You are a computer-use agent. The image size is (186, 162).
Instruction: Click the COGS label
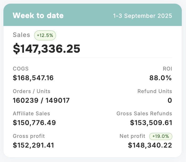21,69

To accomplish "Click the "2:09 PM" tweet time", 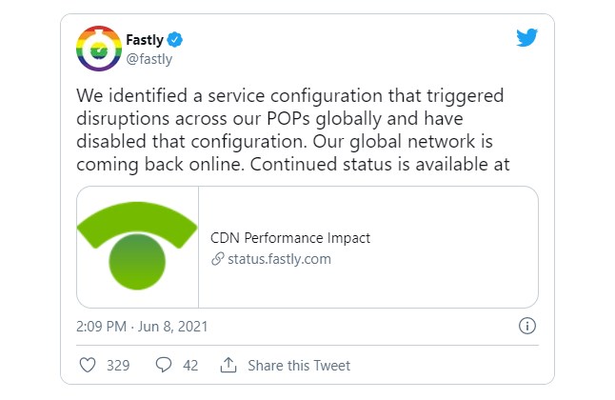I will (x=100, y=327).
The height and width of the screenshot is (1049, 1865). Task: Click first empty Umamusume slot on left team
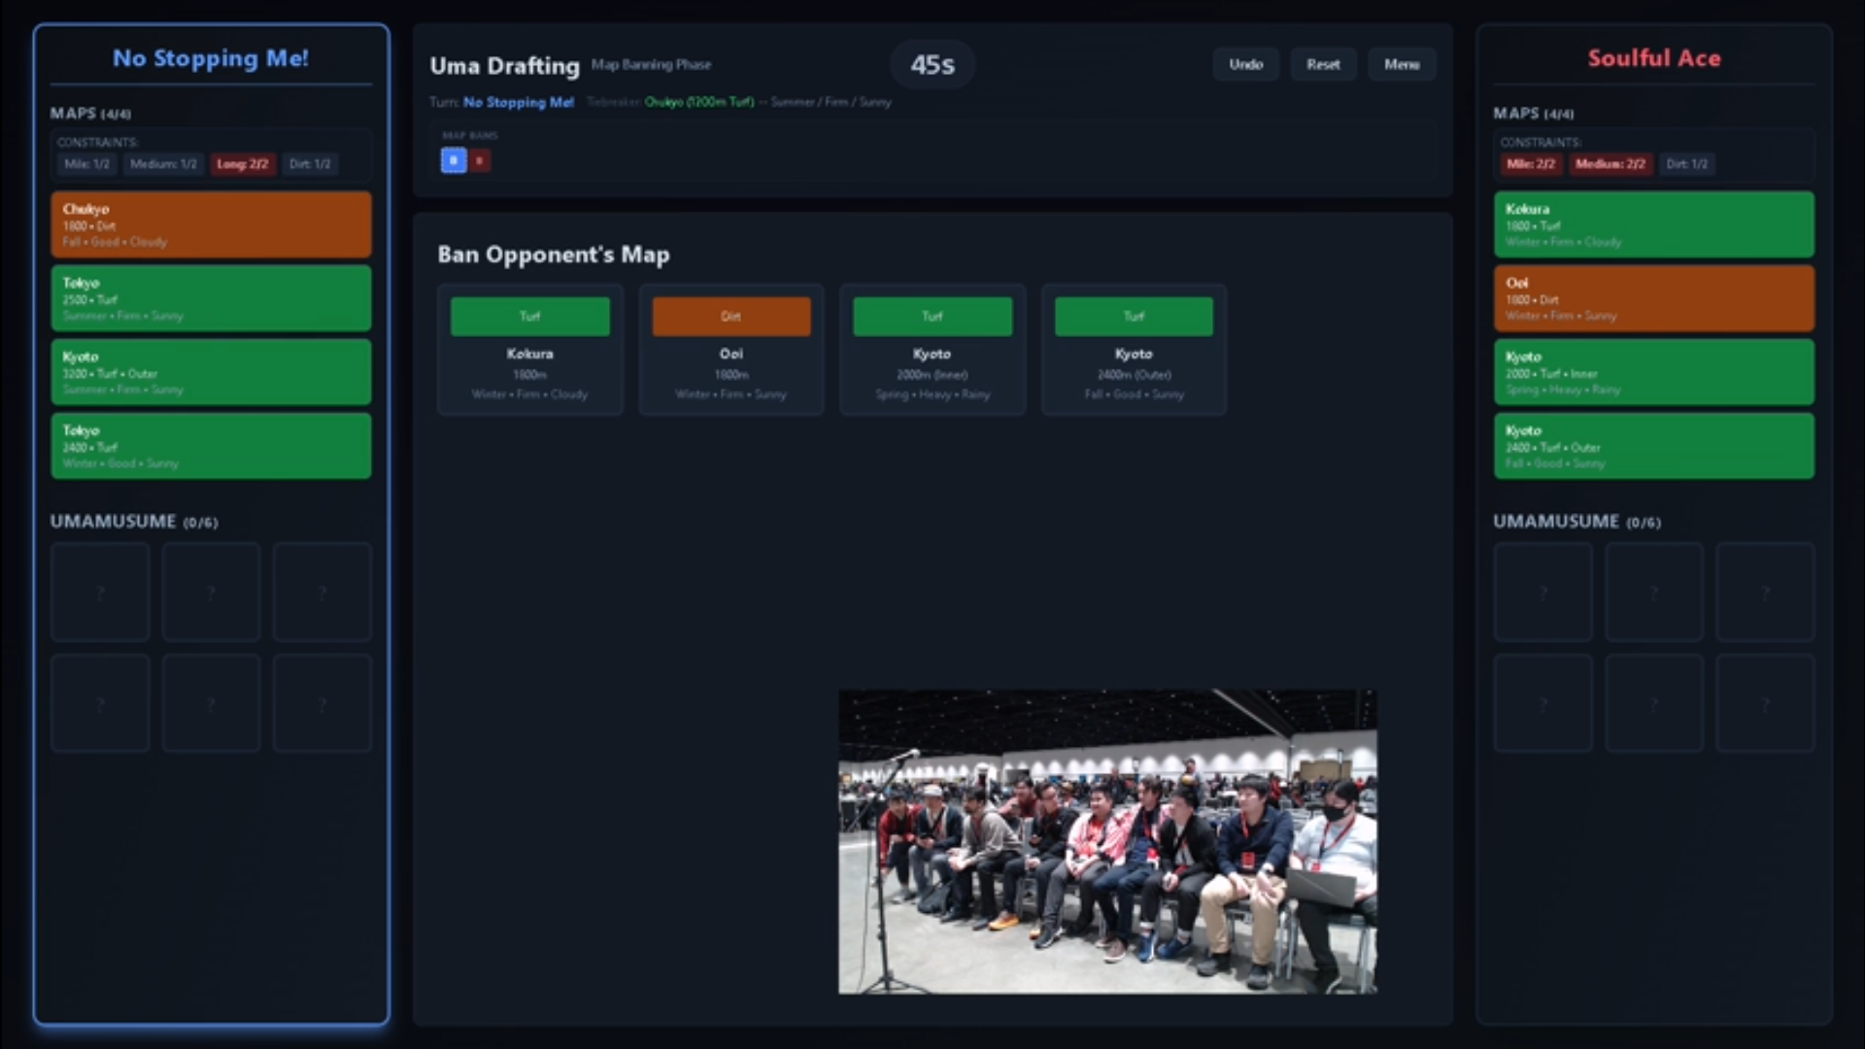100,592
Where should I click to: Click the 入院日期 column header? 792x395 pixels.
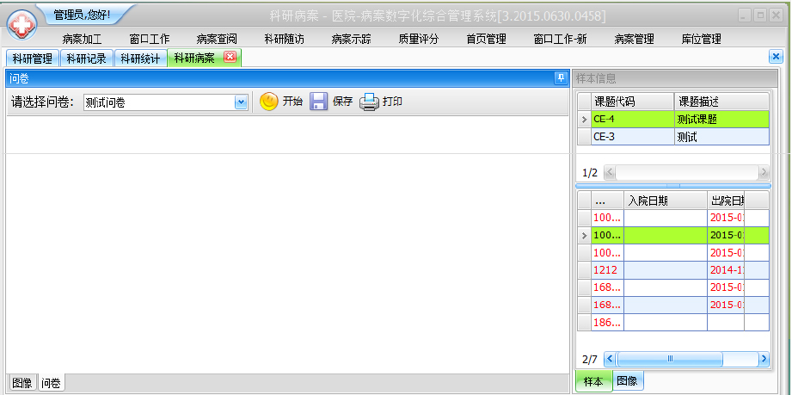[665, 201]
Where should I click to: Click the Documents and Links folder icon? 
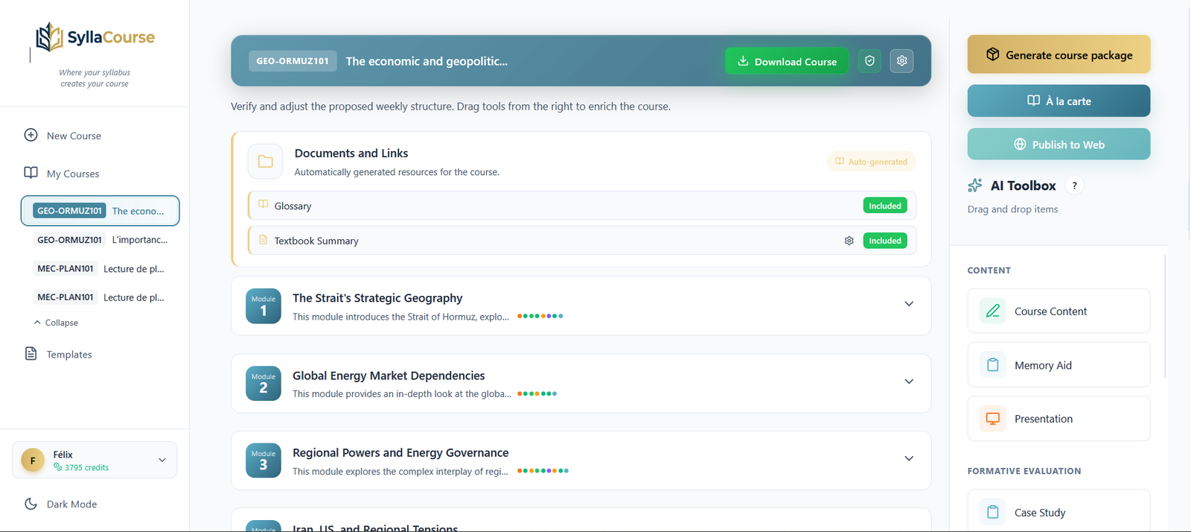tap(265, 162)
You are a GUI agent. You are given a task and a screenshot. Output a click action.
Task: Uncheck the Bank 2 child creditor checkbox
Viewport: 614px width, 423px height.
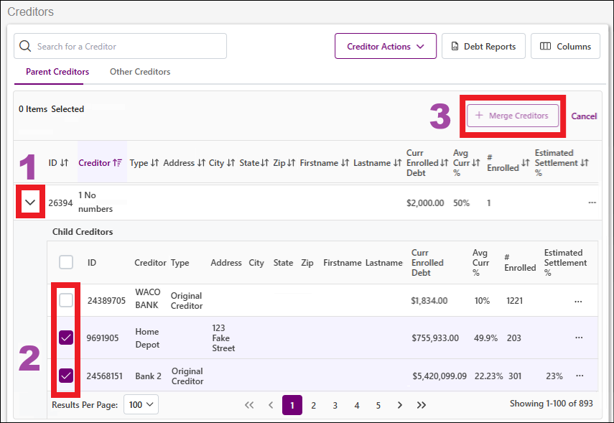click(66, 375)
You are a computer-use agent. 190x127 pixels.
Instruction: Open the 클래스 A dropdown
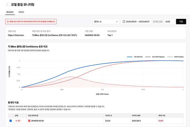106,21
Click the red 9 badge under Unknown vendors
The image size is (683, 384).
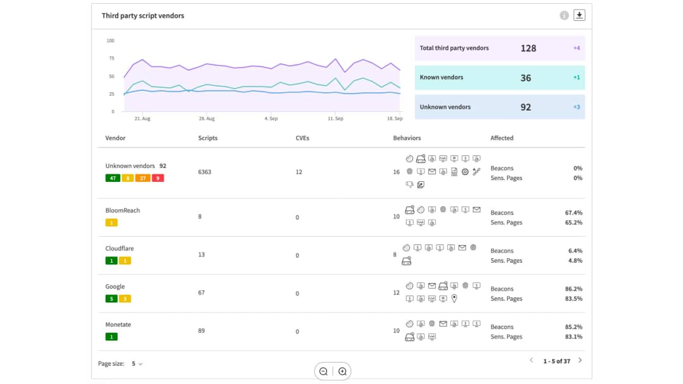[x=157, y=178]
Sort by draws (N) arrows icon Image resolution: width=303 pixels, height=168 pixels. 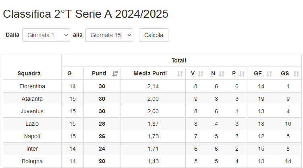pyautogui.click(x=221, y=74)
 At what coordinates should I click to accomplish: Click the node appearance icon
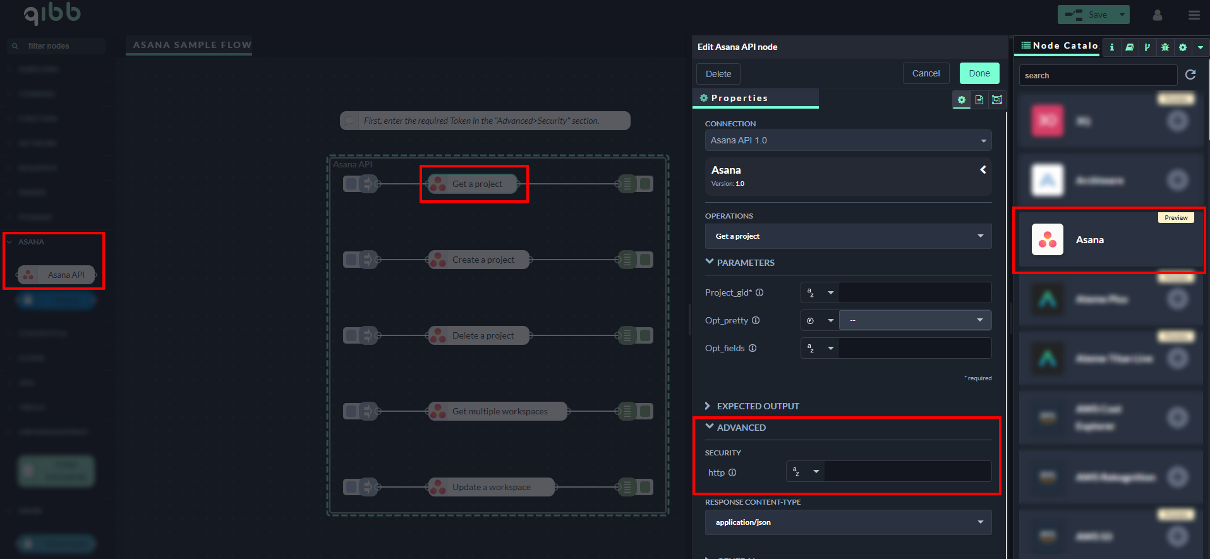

──────────

## WHAT IS REQUIRED:
In the listing above, how many lines contain the string "agent"? State the number and stop.

## REPLY:
3